La gran crisis económica de 1867 provoca grandes movimientos huelguísticos en los años siguientes que la
fortalecen. Más precisamente a causa de sus recién adquiridas vastas proporciones, la Internacional
abriga entonces tendencias dispares y las crisis ideológicas no se hacen esperar. En 1869, la Internacional
acepta en su seno la Alianza Internacional recién fundada por Bakunin. El anarquismo bakuninista
progresa entonces rápidamente en ella. Marx sale al paso de esta tendencia, pero no consigue eliminarla
durante el Congreso de Basilea de 1869. Durante el mismo, Bakunin acusó a Marx de propugnar el
autoritarismo dentro del movimiento obrero; y Marx a Bakunin de atolondramiento en la acción
revolucionaria y de falta de bases científicas.
Sin que la Internacional se incline por ninguno de los dos campos, estalla la Guerra franco-prusiana, que
une a los internacionales en una vana lucha pacifista. Para ellos, la guerra es un acto criminal organizado
por la burguesía, y fruto de sus intereses conflictivos. Proclamada la república en Francia, Bakunin se
precipita “a abolir el estado” en Lyon, con otros correligionarios suyos. El intento fracasa
tragicómicamente, pero en París estalla la revuelta de la Comuna, el 18 de marzo de 1870. Los
internacionales de París animan la revolución, aunque sean minoría en el Consejo de la Comuna.
Parcialmente a causa de ello, la Asociación Internacional de Trabajadores sufre una crisis final. Las
facciones la dividen y el terror de los gobiernos europeos ante la revuelta parisiense envuelve a los
internacionales en una atmósfera de represión. En condiciones muy precarias, con pocos delegados, tiene
lugar entonces la Conferencia de Londres, en 1871, en la que Marx hace triunfar su criterio, a pesar de la
oposición de varios delegados.
Marx proponía la constitución de un partido político del proletariado, única solución para conseguir la
supresión definitiva de las clases sociales.

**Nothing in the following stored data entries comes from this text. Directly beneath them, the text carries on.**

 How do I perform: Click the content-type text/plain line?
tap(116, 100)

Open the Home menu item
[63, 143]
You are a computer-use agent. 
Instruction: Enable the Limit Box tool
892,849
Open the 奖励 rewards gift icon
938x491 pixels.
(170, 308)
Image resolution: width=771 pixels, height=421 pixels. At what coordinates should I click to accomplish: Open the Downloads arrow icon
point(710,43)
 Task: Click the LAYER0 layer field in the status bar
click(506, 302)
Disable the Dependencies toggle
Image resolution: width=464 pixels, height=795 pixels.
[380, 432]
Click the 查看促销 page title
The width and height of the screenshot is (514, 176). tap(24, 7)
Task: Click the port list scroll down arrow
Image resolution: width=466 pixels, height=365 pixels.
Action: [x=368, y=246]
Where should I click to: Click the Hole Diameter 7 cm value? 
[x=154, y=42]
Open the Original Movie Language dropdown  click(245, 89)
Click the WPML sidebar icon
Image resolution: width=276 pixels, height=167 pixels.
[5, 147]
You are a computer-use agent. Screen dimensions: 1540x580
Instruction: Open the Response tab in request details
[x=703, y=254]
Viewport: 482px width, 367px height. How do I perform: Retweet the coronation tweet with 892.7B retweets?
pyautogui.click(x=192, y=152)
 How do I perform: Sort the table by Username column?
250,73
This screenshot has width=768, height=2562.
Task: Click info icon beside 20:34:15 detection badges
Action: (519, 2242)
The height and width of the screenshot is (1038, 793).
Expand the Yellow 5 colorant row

El proletariado debía politizarse: de lo contrario estaría fuera de
combate antes de entrar en la lucha. Naturalmente, estas posiciones eran inaceptables para los
anarquistas, máximos campeones del apoliticismo proletario. La escisión final, y con ello la disolución de
la primera Internacional obrera, se consuma en el Congreso de La Haya de 1872.